**Problem description**.
Convert every line of the entries below into a two-column Markdown table headed Number and Text. Give each line its own numbered row and skip blank lines.

※

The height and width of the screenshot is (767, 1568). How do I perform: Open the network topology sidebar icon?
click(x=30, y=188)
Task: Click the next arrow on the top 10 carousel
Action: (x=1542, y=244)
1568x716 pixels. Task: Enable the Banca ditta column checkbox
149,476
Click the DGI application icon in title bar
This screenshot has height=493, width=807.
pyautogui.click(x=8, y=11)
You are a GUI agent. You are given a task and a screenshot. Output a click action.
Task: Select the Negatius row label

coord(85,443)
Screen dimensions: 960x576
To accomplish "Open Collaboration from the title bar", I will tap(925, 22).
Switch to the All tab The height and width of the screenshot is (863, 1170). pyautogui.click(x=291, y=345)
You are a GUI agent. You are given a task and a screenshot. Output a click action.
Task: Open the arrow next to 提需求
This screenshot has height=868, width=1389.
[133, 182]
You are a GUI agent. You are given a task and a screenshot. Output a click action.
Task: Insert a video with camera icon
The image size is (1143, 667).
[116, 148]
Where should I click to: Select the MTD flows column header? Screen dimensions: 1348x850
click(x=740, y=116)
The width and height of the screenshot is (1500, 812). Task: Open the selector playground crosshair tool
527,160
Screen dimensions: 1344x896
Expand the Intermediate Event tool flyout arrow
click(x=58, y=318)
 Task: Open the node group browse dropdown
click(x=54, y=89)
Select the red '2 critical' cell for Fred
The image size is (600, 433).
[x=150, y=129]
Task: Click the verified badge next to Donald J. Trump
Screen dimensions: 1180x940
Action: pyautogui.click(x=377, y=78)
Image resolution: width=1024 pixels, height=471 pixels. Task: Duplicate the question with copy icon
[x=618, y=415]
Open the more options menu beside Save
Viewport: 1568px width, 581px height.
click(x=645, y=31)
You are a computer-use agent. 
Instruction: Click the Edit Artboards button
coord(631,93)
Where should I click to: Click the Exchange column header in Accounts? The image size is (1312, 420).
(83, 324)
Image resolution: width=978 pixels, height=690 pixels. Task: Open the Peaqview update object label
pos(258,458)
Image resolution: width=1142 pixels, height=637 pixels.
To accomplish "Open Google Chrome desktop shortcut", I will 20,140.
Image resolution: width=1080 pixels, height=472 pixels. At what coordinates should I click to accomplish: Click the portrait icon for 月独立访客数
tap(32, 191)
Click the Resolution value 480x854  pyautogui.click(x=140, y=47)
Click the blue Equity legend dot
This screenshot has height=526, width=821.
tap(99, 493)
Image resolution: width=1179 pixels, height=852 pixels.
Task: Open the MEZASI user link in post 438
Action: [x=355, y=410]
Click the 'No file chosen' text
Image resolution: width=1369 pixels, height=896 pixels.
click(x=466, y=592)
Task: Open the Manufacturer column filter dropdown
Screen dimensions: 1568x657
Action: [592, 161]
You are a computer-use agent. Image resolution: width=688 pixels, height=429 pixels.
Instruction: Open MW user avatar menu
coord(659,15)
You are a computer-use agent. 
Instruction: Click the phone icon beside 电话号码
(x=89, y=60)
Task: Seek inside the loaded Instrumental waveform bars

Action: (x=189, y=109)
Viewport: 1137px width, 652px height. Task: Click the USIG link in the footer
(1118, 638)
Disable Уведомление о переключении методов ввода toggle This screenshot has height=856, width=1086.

※

**Result of this exercise**.
| Number | Text |
|---|---|
| 1 | The height and width of the screenshot is (767, 1568). How do I perform: Open the network topology sidebar icon? |
| 2 | click(x=30, y=188) |
| 3 | Task: Click the next arrow on the top 10 carousel |
| 4 | Action: (x=1542, y=244) |
| 5 | 1568x716 pixels. Task: Enable the Banca ditta column checkbox |
| 6 | 149,476 |
| 7 | Click the DGI application icon in title bar |
| 8 | This screenshot has height=493, width=807. |
| 9 | pyautogui.click(x=8, y=11) |
| 10 | You are a GUI agent. You are given a task and a screenshot. Output a click action. |
| 11 | Task: Select the Negatius row label |
| 12 | coord(85,443) |
| 13 | Screen dimensions: 960x576 |
| 14 | To accomplish "Open Collaboration from the title bar", I will tap(925, 22). |
| 15 | Switch to the All tab The height and width of the screenshot is (863, 1170). pyautogui.click(x=291, y=345) |
| 16 | You are a GUI agent. You are given a task and a screenshot. Output a click action. |
| 17 | Task: Open the arrow next to 提需求 |
| 18 | This screenshot has height=868, width=1389. |
| 19 | [133, 182] |
| 20 | You are a GUI agent. You are given a task and a screenshot. Output a click action. |
| 21 | Task: Insert a video with camera icon |
| 22 | The image size is (1143, 667). |
| 23 | [116, 148] |
| 24 | Where should I click to: Select the MTD flows column header? Screen dimensions: 1348x850 |
| 25 | click(x=740, y=116) |
| 26 | The width and height of the screenshot is (1500, 812). Task: Open the selector playground crosshair tool |
| 27 | 527,160 |
| 28 | Screen dimensions: 1344x896 |
| 29 | Expand the Intermediate Event tool flyout arrow |
| 30 | click(x=58, y=318) |
| 31 |  Task: Open the node group browse dropdown |
| 32 | click(x=54, y=89) |
| 33 | Select the red '2 critical' cell for Fred |
| 34 | The image size is (600, 433). |
| 35 | [x=150, y=129] |
| 36 | Task: Click the verified badge next to Donald J. Trump |
| 37 | Screen dimensions: 1180x940 |
| 38 | Action: pyautogui.click(x=377, y=78) |
| 39 | Image resolution: width=1024 pixels, height=471 pixels. Task: Duplicate the question with copy icon |
| 40 | [x=618, y=415] |
| 41 | Open the more options menu beside Save |
| 42 | Viewport: 1568px width, 581px height. |
| 43 | click(x=645, y=31) |
| 44 | You are a computer-use agent.  |
| 45 | Instruction: Click the Edit Artboards button |
| 46 | coord(631,93) |
| 47 | Where should I click to: Click the Exchange column header in Accounts? The image size is (1312, 420). |
| 48 | (83, 324) |
| 49 | Image resolution: width=978 pixels, height=690 pixels. Task: Open the Peaqview update object label |
| 50 | pos(258,458) |
| 51 | Image resolution: width=1142 pixels, height=637 pixels. |
| 52 | To accomplish "Open Google Chrome desktop shortcut", I will 20,140. |
| 53 | Image resolution: width=1080 pixels, height=472 pixels. At what coordinates should I click to accomplish: Click the portrait icon for 月独立访客数 |
| 54 | tap(32, 191) |
| 55 | Click the Resolution value 480x854  pyautogui.click(x=140, y=47) |
| 56 | Click the blue Equity legend dot |
| 57 | This screenshot has height=526, width=821. |
| 58 | tap(99, 493) |
| 59 | Image resolution: width=1179 pixels, height=852 pixels. |
| 60 | Task: Open the MEZASI user link in post 438 |
| 61 | Action: [x=355, y=410] |
| 62 | Click the 'No file chosen' text |
| 63 | Image resolution: width=1369 pixels, height=896 pixels. |
| 64 | click(x=466, y=592) |
| 65 | Task: Open the Manufacturer column filter dropdown |
| 66 | Screen dimensions: 1568x657 |
| 67 | Action: [592, 161] |
| 68 | You are a computer-use agent. Image resolution: width=688 pixels, height=429 pixels. |
| 69 | Instruction: Open MW user avatar menu |
| 70 | coord(659,15) |
| 71 | You are a computer-use agent.  |
| 72 | Instruction: Click the phone icon beside 电话号码 |
| 73 | (x=89, y=60) |
| 74 | Task: Seek inside the loaded Instrumental waveform bars |
| 75 | Action: (x=189, y=109) |
| 76 | Viewport: 1137px width, 652px height. Task: Click the USIG link in the footer |
| 77 | (1118, 638) |
| 78 | Disable Уведомление о переключении методов ввода toggle This screenshot has height=856, width=1086. |